正直、体脂肪率ばかり減って体重なんてむしろ増えてるくらいだけど、
細かいことはあんまり気にしない。


最近
日本ではサウナが流行ってるって耳にしたけれど、それ納得。
起きてから眠りにつくまで、
なんなら眠っている最中でさえ、
”ドッシャー”って押し寄せてくる
私たちを飲み込まんとする
画像、映像、文字文字文字…の情報の塊を
強制的に頭の中から排除するためには、
ちょっとした極限状態みたいなのが効くんじゃないかなって。
そうなんじゃないかなって。
ほら、サウナって、そこらじゅうどこでも熱くて、汗かきまくりで、
じっとしてても体から水分出てっちゃう、最も身近な極限擬似体験場。
脳って”生きる”ことに大切なものから選択するらしいから
呼吸とか、体の維持とかが最優先になって、
頭の中は空っぽになる。

[保存された記録]
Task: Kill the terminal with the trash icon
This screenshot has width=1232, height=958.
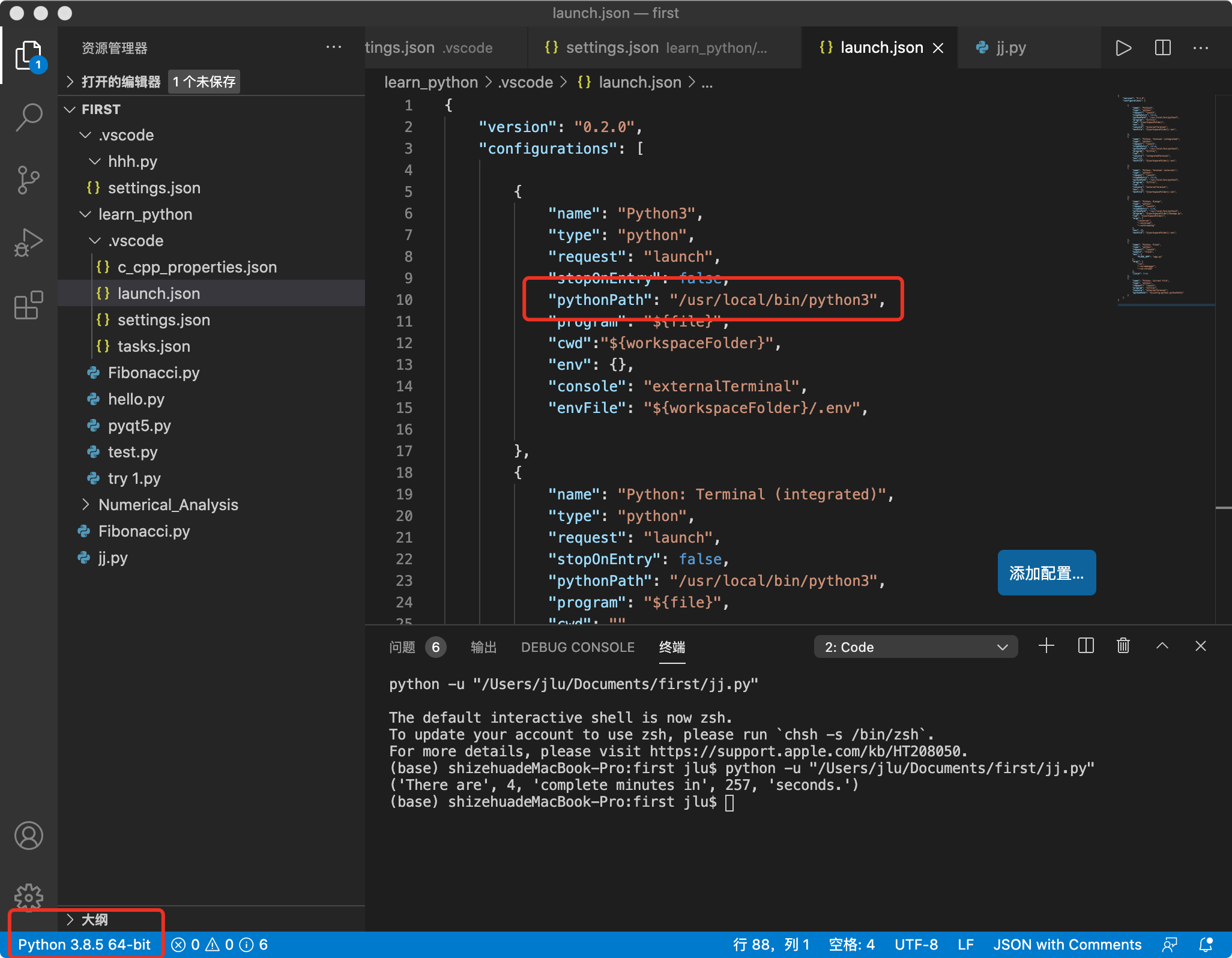Action: point(1123,646)
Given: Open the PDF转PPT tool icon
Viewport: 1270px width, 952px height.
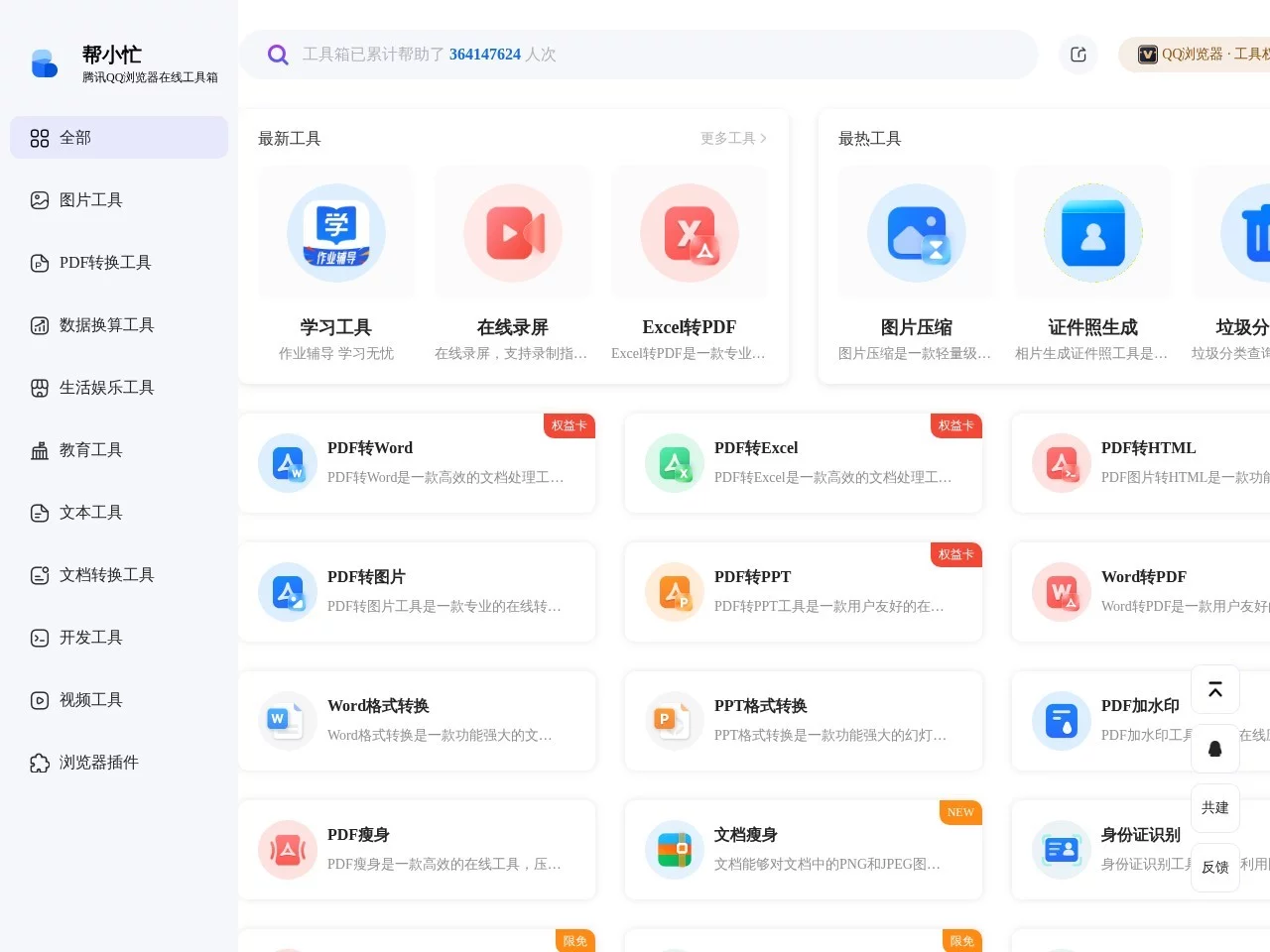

出題 A —
サウナについての文章で、書き手はサウナを何と呼んでいますか。
出題 B —
サウナについての文章を、最後の文のあとから書き進めてください。
記録は、サウナについての文章とは別の資料です。

解答 A —
最も身近な極限擬似体験場。

解答 B —
じっとしてると、
「鼻かゆい、ハナカユイ、タナカユイ?…
って確か打ち切りになったテレビ番組のテラスハウスとかにそんな子いなかったっけ?スマホ、スマホ…は…どこ?
あ、やっぱりそうだ!
え?去年結婚した。そか、おめでと。
それにしても、鼻…かゆいな…
蚊に刺された?
鏡でチェックしたいな…ええと、鏡、鏡…
あ、スマホのカメラで自撮りすれば一発じゃん!
ピロリーン♪
うあぁ〜どスッピンでこの太陽光。
シミとシワが嫌でも目につきますな。
そろそろ、駐在妻様たち御用達の
中華系マレーシア人の先生のレーザーとか予約した方がいいかなぁ…
ええと、先生の名前なんだったっけなぁ…
そういえば誰かがブログで体験記書いてたはず。
”マレーシア” ”シミ” ”レーザー” とかで検索すれば出るかな…」
って永遠、スマホとお友達。
もうさ、どうでもいいからさ、
大好きなスマホに”瞑想の入り口”付近までナビしてもらえば?

瞑想に入りたくとも、一向に瞑想の入り口にさえ辿り着けないタイプの私。
もしかしたらこの、
運動で負荷をかけてちょっと脳内の酸素薄くすることで
強制的に頭を空っぽにさせる、
能動的な瞑想、トレッドミルの有酸素運動は、
結構私に向いているのかも。(なぜかドヤ顔)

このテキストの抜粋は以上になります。